The proud mother said that after Kathakali (as she named her daughter) was born in December 2014, she was kept in the ICU for a couple of weeks. During this period, she used to travel every day from Dum Dum to CMRI, which is quite a distance, despite the stitches being still fresh, just to catch a glimpse of her daughter. But it was more than worth the effort, though, as the proud mother says.
Another challenge awaited her, though – that of getting a birth certificate. The reason was that the municipal officers were not willing to give the certificate unless she provided the details of the father. After moving from pillar to post, the head officer of the department was finally persuaded to mark ‘single mother’ in the space for parents’ names.
Acceptance by society
Though none from her family were ready to accept her position as a single mother, Kalidasi’s neighbours have gradually become wholehearted supporters of her single parenthood. In fact, when she was admitted to the ICU, she was unconscious, and it was only her niece who was there by her side. The niece did not have enough cash to pay the bill, though, which was paid by a kind neighbour.
The neighbours, although hesitant at first, have now quite opened up to the idea of her being a capable and respectable single mother. They have accepted the idea and have expressed happiness for her.

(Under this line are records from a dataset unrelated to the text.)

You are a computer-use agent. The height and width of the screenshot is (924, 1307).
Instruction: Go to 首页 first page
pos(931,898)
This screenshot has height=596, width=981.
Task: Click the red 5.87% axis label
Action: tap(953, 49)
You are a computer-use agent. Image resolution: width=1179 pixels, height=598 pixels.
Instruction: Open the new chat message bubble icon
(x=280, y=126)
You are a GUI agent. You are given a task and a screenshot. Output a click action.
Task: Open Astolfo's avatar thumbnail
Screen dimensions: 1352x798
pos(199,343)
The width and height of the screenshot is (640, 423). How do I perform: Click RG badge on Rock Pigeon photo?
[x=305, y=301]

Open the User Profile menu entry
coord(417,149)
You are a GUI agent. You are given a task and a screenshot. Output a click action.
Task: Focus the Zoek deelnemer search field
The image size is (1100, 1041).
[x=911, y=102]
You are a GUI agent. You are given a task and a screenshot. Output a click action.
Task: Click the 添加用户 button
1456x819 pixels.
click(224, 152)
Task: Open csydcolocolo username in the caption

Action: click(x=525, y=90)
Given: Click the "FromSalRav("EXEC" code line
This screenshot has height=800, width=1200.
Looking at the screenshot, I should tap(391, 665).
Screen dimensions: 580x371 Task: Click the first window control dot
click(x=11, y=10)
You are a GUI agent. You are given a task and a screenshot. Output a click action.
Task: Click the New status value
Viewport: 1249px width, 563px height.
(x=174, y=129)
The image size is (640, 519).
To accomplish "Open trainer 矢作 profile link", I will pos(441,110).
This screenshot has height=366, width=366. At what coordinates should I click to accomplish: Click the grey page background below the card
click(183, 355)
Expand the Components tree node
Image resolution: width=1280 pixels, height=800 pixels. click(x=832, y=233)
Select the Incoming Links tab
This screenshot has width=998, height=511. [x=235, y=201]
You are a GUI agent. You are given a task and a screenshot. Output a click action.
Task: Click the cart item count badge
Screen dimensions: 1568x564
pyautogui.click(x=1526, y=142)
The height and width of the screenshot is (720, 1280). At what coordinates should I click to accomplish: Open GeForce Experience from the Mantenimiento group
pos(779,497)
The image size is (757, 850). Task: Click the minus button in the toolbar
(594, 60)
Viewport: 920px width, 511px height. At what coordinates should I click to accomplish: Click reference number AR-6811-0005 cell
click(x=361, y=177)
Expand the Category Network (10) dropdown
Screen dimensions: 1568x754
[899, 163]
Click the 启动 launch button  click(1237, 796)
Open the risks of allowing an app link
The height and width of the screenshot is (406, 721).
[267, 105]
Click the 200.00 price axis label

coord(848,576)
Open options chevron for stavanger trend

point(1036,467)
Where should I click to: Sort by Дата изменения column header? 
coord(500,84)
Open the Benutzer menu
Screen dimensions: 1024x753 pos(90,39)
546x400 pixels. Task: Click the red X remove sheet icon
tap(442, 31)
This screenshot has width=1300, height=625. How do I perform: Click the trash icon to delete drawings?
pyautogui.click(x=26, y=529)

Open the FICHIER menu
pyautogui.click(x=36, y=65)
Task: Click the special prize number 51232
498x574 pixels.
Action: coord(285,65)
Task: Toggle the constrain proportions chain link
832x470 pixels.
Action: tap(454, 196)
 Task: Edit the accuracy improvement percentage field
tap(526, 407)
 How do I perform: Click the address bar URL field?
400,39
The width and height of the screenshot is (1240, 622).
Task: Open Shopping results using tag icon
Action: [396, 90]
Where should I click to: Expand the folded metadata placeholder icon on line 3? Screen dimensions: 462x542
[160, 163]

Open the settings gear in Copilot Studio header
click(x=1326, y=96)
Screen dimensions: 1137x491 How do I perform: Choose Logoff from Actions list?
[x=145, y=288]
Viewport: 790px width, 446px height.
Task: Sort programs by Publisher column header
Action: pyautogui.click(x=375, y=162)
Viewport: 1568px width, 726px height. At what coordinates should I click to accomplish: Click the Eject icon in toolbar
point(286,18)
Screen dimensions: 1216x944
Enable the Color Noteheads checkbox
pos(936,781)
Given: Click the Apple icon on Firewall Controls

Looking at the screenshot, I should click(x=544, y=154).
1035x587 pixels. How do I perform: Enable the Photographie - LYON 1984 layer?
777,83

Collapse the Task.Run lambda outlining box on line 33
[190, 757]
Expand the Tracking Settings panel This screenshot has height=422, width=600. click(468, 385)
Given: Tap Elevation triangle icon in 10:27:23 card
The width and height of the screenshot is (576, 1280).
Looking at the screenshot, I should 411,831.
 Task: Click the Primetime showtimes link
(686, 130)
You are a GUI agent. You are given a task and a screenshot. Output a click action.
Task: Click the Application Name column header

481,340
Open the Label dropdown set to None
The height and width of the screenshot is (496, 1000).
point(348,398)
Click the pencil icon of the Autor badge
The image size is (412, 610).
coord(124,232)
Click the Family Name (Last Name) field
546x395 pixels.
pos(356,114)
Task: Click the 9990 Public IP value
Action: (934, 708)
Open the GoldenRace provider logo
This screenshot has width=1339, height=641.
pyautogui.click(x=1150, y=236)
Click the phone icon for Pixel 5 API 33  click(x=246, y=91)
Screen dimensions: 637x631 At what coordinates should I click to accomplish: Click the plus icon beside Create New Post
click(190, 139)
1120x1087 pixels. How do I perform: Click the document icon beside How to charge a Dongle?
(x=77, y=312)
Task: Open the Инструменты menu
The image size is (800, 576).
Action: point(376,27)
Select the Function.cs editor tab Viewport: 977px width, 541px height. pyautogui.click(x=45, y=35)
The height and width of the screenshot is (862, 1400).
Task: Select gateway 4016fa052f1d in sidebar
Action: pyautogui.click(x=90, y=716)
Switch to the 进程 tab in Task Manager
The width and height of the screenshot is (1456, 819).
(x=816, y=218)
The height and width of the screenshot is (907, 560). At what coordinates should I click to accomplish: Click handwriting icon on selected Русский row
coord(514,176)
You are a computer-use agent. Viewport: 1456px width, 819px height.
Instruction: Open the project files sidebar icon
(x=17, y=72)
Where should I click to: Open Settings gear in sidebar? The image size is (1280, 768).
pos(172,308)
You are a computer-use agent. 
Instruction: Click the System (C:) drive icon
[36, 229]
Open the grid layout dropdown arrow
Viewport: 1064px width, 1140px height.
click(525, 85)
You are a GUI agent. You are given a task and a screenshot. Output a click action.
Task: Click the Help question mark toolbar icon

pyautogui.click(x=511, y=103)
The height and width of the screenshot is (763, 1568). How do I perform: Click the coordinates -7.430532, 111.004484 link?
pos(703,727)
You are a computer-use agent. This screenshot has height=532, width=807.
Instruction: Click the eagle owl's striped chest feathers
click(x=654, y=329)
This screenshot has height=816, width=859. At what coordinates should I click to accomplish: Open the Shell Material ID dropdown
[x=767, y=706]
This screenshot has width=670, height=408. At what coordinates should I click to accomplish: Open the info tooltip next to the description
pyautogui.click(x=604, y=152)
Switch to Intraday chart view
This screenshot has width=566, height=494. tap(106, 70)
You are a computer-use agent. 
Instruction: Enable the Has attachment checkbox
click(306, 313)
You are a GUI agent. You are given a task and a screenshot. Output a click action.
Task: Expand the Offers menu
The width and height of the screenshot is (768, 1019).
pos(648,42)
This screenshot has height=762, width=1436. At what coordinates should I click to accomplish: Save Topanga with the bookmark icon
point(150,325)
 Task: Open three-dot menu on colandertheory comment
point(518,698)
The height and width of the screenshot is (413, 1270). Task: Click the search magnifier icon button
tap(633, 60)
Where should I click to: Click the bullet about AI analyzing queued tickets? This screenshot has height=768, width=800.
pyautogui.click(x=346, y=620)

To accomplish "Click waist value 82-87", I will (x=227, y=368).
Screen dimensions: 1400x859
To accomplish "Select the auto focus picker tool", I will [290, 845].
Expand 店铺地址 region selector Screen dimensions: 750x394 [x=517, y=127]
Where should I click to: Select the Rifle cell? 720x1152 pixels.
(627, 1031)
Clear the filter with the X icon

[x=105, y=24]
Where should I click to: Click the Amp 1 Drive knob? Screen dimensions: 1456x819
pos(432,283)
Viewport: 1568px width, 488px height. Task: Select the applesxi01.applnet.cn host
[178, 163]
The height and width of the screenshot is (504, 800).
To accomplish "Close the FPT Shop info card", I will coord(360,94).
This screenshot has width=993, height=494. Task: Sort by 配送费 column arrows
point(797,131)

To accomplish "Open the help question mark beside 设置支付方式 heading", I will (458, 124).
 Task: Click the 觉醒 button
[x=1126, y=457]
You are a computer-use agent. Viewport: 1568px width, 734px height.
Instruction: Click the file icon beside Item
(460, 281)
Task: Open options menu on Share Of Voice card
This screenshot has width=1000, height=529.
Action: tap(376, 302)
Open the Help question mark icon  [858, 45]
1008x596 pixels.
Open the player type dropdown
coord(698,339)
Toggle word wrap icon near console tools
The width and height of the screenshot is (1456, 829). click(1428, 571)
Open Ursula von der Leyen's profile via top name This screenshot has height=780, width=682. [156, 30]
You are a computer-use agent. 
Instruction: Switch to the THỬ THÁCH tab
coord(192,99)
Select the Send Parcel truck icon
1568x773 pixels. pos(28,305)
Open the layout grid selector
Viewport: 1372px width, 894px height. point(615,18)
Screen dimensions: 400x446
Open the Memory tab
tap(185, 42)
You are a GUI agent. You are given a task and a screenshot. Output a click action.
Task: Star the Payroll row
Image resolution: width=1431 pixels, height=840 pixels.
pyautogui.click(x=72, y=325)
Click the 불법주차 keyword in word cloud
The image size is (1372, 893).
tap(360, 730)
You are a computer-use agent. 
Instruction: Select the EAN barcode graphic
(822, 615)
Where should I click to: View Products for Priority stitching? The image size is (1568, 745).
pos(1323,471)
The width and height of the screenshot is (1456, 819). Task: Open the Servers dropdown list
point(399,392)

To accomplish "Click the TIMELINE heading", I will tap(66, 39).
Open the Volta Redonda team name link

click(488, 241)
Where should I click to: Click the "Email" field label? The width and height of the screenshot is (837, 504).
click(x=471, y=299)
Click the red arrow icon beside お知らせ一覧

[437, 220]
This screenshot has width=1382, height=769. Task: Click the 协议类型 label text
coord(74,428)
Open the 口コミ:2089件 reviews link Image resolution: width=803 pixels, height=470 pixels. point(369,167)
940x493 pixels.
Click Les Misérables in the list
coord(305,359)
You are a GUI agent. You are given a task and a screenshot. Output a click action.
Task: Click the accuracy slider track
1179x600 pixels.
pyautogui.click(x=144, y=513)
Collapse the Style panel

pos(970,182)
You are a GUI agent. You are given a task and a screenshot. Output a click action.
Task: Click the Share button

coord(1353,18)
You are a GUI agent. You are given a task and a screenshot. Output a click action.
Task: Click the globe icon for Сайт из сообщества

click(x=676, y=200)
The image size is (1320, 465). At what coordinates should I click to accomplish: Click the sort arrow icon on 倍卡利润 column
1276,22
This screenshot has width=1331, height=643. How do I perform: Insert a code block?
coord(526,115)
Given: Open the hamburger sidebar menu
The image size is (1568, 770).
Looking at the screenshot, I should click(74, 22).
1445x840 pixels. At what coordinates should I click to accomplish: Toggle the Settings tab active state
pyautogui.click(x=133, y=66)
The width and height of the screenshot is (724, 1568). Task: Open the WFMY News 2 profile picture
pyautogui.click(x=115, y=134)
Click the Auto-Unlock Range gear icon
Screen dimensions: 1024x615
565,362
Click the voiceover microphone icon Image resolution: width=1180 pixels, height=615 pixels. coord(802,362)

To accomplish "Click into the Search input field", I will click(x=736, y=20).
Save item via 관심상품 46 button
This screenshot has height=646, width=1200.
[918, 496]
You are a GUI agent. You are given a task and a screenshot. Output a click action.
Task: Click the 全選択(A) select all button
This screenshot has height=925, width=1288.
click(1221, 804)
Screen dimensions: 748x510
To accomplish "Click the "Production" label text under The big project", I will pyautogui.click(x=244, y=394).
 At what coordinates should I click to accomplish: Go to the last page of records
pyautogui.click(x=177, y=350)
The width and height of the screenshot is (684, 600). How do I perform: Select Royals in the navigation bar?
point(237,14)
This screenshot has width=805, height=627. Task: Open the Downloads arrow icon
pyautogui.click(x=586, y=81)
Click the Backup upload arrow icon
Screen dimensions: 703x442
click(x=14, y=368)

As one neighbour, Jayanta Chakraborty, said, they felt a little weird at first because Kalidasi is an unmarried, middle-aged woman; but the courage she showed deserved a salute, and convinced them to accept her. According to Kalidasi, her seven-month-old child has now found a companion too.
Attitudes need to change
We are sometimes reluctant to embrace change for fear of losing our traditional values which we hold dear. However, if we can identify and embrace positive change in tandem with the values that trickle down from our rich culture we will go far as a society.
Kalidasi’s story is a shining example of this. She had her priorities and values in the right place and she held on to them with conviction. She is inspirational to multiple groups including independent women, single parents and the scientific community. Her story is testimony to the fact that we can achieve our dreams despite social and economic odds if we can persevere hard and long enough.